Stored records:
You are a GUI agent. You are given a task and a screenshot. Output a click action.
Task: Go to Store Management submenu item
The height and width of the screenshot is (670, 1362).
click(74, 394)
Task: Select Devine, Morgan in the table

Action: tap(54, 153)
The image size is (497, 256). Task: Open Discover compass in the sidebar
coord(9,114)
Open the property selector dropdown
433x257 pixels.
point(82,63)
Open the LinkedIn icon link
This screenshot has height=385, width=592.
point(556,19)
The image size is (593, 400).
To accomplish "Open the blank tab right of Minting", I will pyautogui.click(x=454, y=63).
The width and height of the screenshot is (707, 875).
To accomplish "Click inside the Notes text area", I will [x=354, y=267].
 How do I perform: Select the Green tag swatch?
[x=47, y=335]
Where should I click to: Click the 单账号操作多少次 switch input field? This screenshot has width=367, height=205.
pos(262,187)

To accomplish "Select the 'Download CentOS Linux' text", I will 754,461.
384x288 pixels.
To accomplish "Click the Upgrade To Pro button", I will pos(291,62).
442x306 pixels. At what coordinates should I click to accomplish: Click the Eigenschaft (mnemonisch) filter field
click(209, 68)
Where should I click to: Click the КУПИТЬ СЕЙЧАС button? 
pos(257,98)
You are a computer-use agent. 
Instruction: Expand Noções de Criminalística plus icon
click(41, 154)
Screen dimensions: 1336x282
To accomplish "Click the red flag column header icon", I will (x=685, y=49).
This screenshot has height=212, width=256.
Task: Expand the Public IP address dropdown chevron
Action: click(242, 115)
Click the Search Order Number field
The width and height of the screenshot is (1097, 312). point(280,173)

Problem requirements: The entries listed above are to be output exactly. Leave none out.

Answer to this task:
You are a GUI agent. You are given a task and a screenshot. Output a click action.
Task: Go to Store Management submenu item
The height and width of the screenshot is (670, 1362).
click(74, 394)
Task: Select Devine, Morgan in the table

Action: tap(54, 153)
The image size is (497, 256). Task: Open Discover compass in the sidebar
coord(9,114)
Open the property selector dropdown
433x257 pixels.
point(82,63)
Open the LinkedIn icon link
This screenshot has height=385, width=592.
point(556,19)
The image size is (593, 400).
To accomplish "Open the blank tab right of Minting", I will pyautogui.click(x=454, y=63).
The width and height of the screenshot is (707, 875).
To accomplish "Click inside the Notes text area", I will [x=354, y=267].
 How do I perform: Select the Green tag swatch?
[x=47, y=335]
Where should I click to: Click the 单账号操作多少次 switch input field? This screenshot has width=367, height=205.
pos(262,187)

To accomplish "Select the 'Download CentOS Linux' text", I will 754,461.
384x288 pixels.
To accomplish "Click the Upgrade To Pro button", I will pos(291,62).
442x306 pixels. At what coordinates should I click to accomplish: Click the Eigenschaft (mnemonisch) filter field
click(209, 68)
Where should I click to: Click the КУПИТЬ СЕЙЧАС button? 
pos(257,98)
You are a computer-use agent. 
Instruction: Expand Noções de Criminalística plus icon
click(41, 154)
Screen dimensions: 1336x282
To accomplish "Click the red flag column header icon", I will (x=685, y=49).
This screenshot has height=212, width=256.
Task: Expand the Public IP address dropdown chevron
Action: click(242, 115)
Click the Search Order Number field
The width and height of the screenshot is (1097, 312). point(280,173)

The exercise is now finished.